Another day, another tragic turn of events. My mug got smashed. It was accidentally knocked off the draining board. I’m sad to see it go. It had been my main beverage container for almost a decade. In that time, we’ve greeted each other nearly every morning upon my waking, and for this reason it wasn’t just a mug - it was technically the closest thing I’ve ever had to a wife. Just think of the rivers of tea we must have seen together over the years. And now it is nothing more than memory.

It wouldn’t have been so bad if my drinking vessel at work hadn’t also met a similarly untimely death at the hands of clumsiness only yesterday. How cruel to have lost my two main drinking vessels of so many years, in just two successive days. Lord only knows what short-term effects this will have. The next time I fancy a warm beverage at home, I will reach into my cupboard and the mug will no longer be there. Initially, I expect this might cause confusion. But given such exraordinary circumstances means there will be no respite. To have the same thing happen at work as well, I fear that life will become an unfamiliar, even bewildering place.

I once met a man who told me that mugs are often unappreciated. They are not just something to hold larger amounts of tea, but actually trinkets which help forge our identity. As such, they are a part of us. Why else do we feel a mild, unspoken sense of anger and possessiveness whenever we walk into the office and someone else is drinking tea from the vessel we consider our own? Believe me, everyone feels it even if they don’t say it. Mugs are not just practical crockery, they have the power to be our own little statement. Whether a brickkie or lawyer, modes of expression are undeniably limited. You cannot go into your workplace dressed as you please. You can’t walk into an office wearing a t-shirt with a political slogan or the logo of your favourite band. Mugs are one of the last mediums we feel free to reveal our sense of individuality through. That’s what makes them so significant.

If there is any truth in the man's words, then maybe my breakages are some sort of sign that I should make a new start. Perhaps I am being told I should re-invent myself with a new identity, not just personally, but professionally too. It makes me wonder whether I have been living in a downward spiral, and this is literally the break from mundane normality I need to spur me into new actions. Am I in a rut? Who knows. But sitting at a computer, writing nearly 500 words about broken condiments is hardly evidence of the most fulfilling existence, is it?

Sat 14th Feb 2009

As part of our job, my colleagues and I have to work occasional over time on evenings and weekends. Today was one of those days for me. I can just imagine the reasoning that must have gone into the rostering process;
“Well that hellish, marathon 12 hour shift’s gonna be a tough one to get covered. Not only is it a Saturday, it falls on Valentine’s Day too! Hang on a sec… I’ve just thought of someone who definitely won’t have any plans that day…”
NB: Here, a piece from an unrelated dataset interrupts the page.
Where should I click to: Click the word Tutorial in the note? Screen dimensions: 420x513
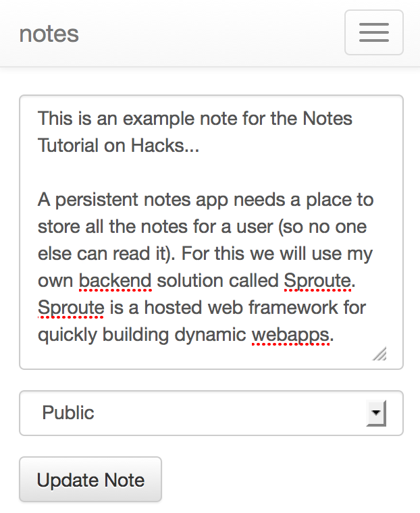[x=68, y=145]
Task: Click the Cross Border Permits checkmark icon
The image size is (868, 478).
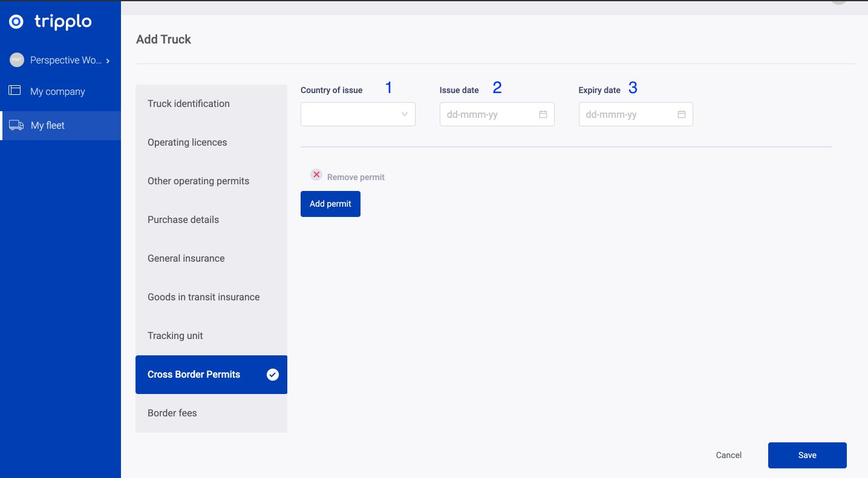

That’s exactly how I reckon I got landed with it. What gets me is how presumptive it all seems. How should they know I had no intentions?

“Sorry I already have Valentines plans.” I recall trying to protest at the time.
But apparently sitting in a darkened room, wanking with tears in your eyes, doesn’t constitute as ‘Valentines plans’ in their eyes. So I ended up working.
Another year passes in which I am persecuted for being unloved.